Белки у Жегальца были с желтинкой. Вообще он выглядел сегодня не таким чистым душевно и телесно, как обычно.
— То ведает господь да ты, государь, — отгородился он обычной присказкой.
— Станешь тень наводить, я осержусь, Жегальцо!
— Что ж, государь... — старик выпрямился, решился на мучение и сразу показался выше, здоровее. — Как говорится, осердясь на блох, да одеяло в печь! Бывает.
Василий Грязной хохотнул и мигнул Скуратову. Дерзость не могла пройти невеже даром, Грязной угадывал жестокую, в опричном духе, провокацию государя. Скуратов, сгорбив плечи, не откликнулся. Он был умнее и предусмотрительней Грязного.
На берегу теперь стояла такая тишина, что и в Детинце, верно, было слышно каждое слово государя.
— Да, одеяло мы прожгли. Первыми виноваты в том изменники, ваш Пимен с присными... Но и у меня были слуги лукавые, они мою царскую волю исказили. Иных я уже казнил, ты, верно, слышал. Конешно, невинно убиенным от того не легче. А грех на мне! Рассуди, старец, своим умом — справедливо ли это? Злые окружали меня, советовали мне, а зол оказался я один.
Иван Васильевич почувствовал искреннюю обиду на несправедливость. Он умел себя растрогать и убедить в конечной правоте. Он замолчал, сглатывая слезу.
Старцу Жегальцу было очень плохо. Он вовсе перестал понимать государя. Тот явно ждал уместного и остроумного ответа, после чего, надо надеяться, он Жегальца отпустит, не казнит. Господи, да об чем тут говорить? В том, что случилось здесь два года назад, Жегальцу всё было ясно, он полагал, что и государю, и его ближним людям-прихлебателям тоже всё ясно, и незачем болтать о справедливости посреди иссохших слёз и крови. Старик чувствовал просто сердечную слабость. Сейчас он упадёт.
В отупевший мозг его стучались, как это всегда бывает, одни пословицы да присказки — заёмная, проверенная мудрость. Тянуть молчание дольше было невозможно. Жегальцо медленно проговорил:
— Об злых-то, государь... Которы окружают... Говорят: подле пчёлки — в медок, подле жучка — в дерьмо!
Кто говорил его осипшим тенорком? Не он. Себя он пожалел бы. А, ладно, теперь что будет, то и будет, зато никто не скажет, что Жегальцо — невежа, не сумевший ответить государю.
В могильной тишине расхохотались двое: государь и Василий Иванович Умной.
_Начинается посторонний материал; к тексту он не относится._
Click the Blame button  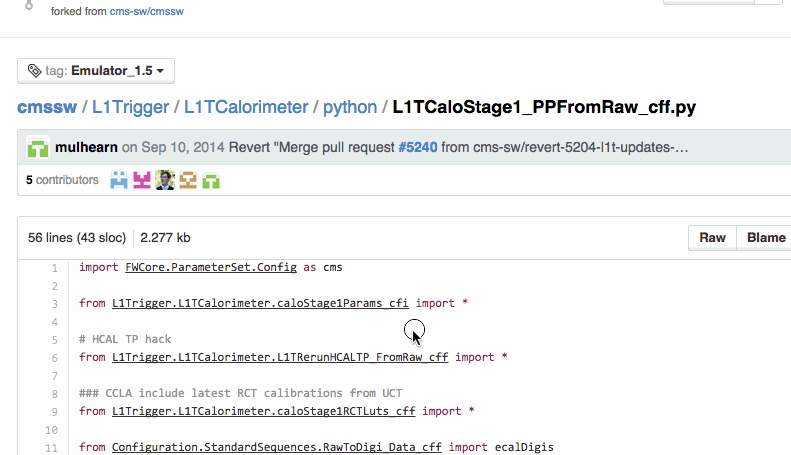[x=765, y=238]
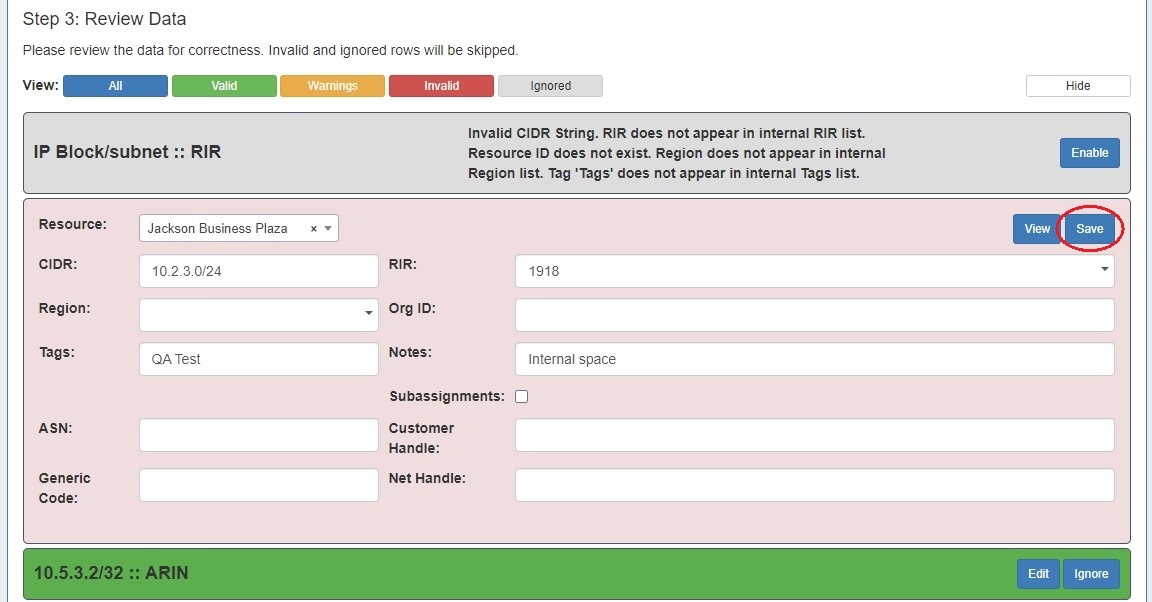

Как сговорились. Скуратов запустил руку под однорядку и сильно потёр сердце. Ему было немногим легче, чем Жегальцу. Он ждал.
— Жучки! Дерьмо! — повизгивал Иван Васильевич. — А вот посмотрим... Поглядим, что ли, православные, плавает ли дерьмо по Волхову! Они топили невиновных, теперь вы — их! Хватайте!
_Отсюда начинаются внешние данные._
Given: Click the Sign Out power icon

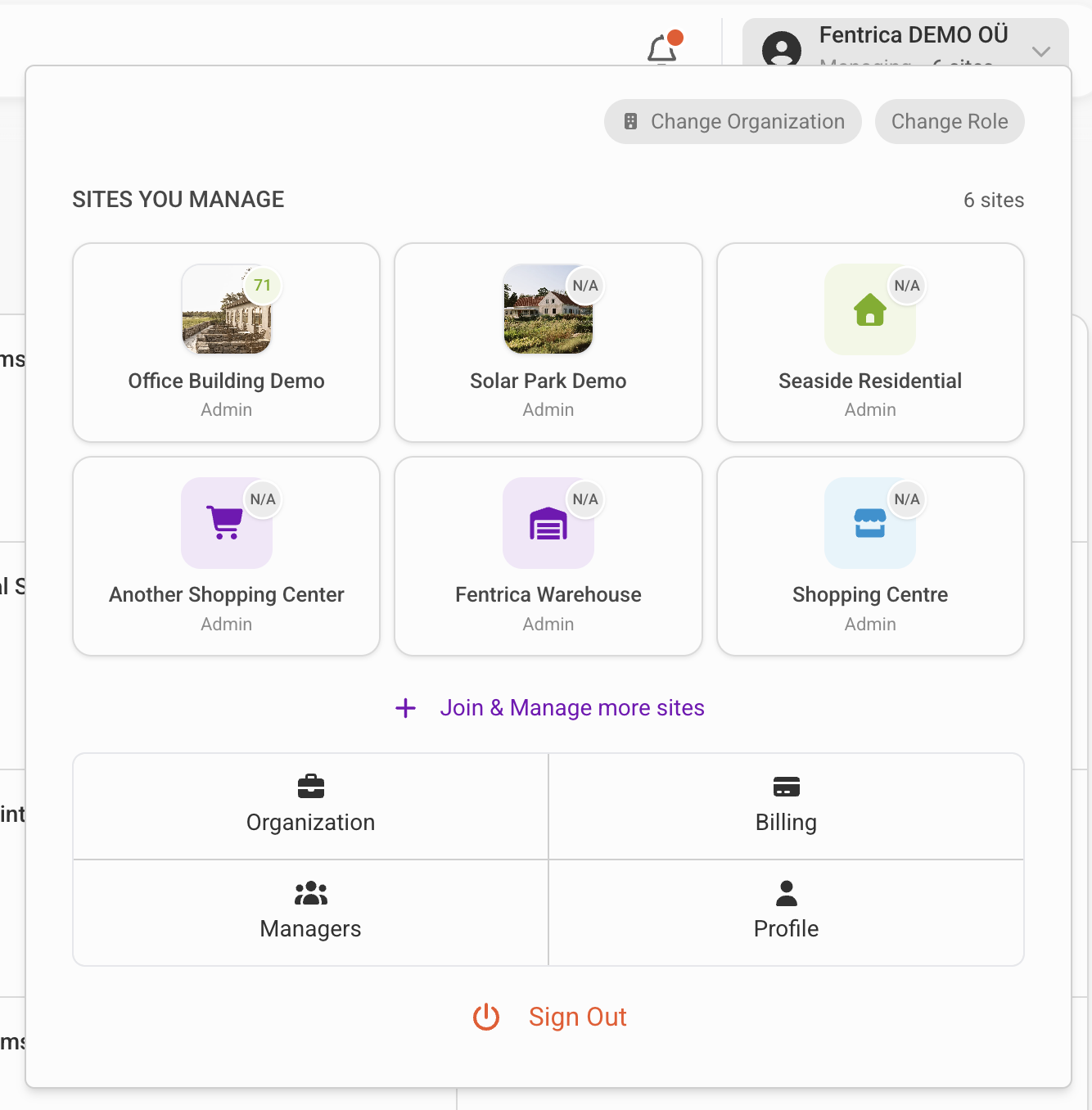Looking at the screenshot, I should click(485, 1017).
Голос его гремел и скрежетал над Волховом. Им овладело искомое неистовство, острое и освобождающее. Знаем ли мы себя? Дремлет в нас тёплая любовь к живому рядом с кровопийством, тянет нас то в болотную гниль, то на солнечный луг и пашню, но где тот шепчущий седельный барабан, что гонит нас по этому затоптанному миру? Где всадники, откуда пенье труб? Кто же играет нами, господи...
— Гойда! — вскричал Иван Васильевич, радуясь чистому отклику от стен Детинца и воды. — Умной, работай, коли обиженные не хотят! Через двоих на третьего! Ты! Ты! И ты!
Жертва немыслима без лицедейства, но лицедейства с сильной долей искренности, с помрачнением ума. Иначе она не будет принята. Иван Васильевич бил длинным, кривоватым от подагры пальцем в людей Скуратова. Отяжелённый перстнями палец ткнулся сперва в тех, кто вывел Жегальца, потом в стоявших за спиной Григория Лукьяновича. При этом Иван Васильевич умудрялся не видеть самого Малюты, будто прозрачного... Выталкиваемые товарищами, счастливыми тем, что не на них указывает государь, опричные — теперь-то уж воистину «опричь!»— деревянно вываливались вперёд. Они догадывались, что с ними станут делать: им живо вспомнился холодный Волхов двухлетней давности, и сами они в лодках посреди шуги и тощих льдин, и копьями толкают под льдины тех, кто хочет выплыть. Теперь они смотрели на солнечную воду, медленно шевеля губами. Молились? Вспоминали матерей?